The goals of our executive compensation program are to:

 

 

attract, retain and motivate talented executive officers;

 

 

align the interests of our executive officers with the interests of the Company and our stockholders;

 

 

incentivize our executive officers based on clearly defined performance goals and measures of successful achievement; and

 

 

align market competitive compensation with our short- and long-term performance.

Our Compensation Committee determines the form and amount of compensation, as well as the overall structure of our executive compensation program. The Compensation Committee has sole authority to retain and terminate any compensation consultants used to assist in establishing compensation for our executive officers and to approve such consultants’ fees and other retention terms. The Compensation Committee has engaged Mercer (US) Inc. (“Mercer”), a wholly-owned subsidiary of Marsh & McLennan Companies, Inc. (“MMC”), as its independent compensation consultant.

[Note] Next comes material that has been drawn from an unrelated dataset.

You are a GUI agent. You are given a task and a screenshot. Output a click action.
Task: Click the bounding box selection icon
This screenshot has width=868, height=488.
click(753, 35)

The Compensation Committee’s compensation decisions for 2020 described in this Proxy Statement were made based on performance targets established pre-COVID, but operating results reflect the COVID pandemic’s impact. The Company’s ability to achieve the performance targets originally envisioned to support short- and long-term compensation goals was significantly hindered by the pandemic operating environment. On careful consideration, the Compensation Committee elected not to adjust in-flight long-term performance objectives for named executive officers (“NEOs”) and senior management, resulting in no payout of any Company performance-based long term equity compensation to NEOs and senior management for 2020.

In 2020, all of our NEOs’ base salary remained level, respectively at $750,000 for the CEO, $436,000 for the COO and $400,000 for the CFO.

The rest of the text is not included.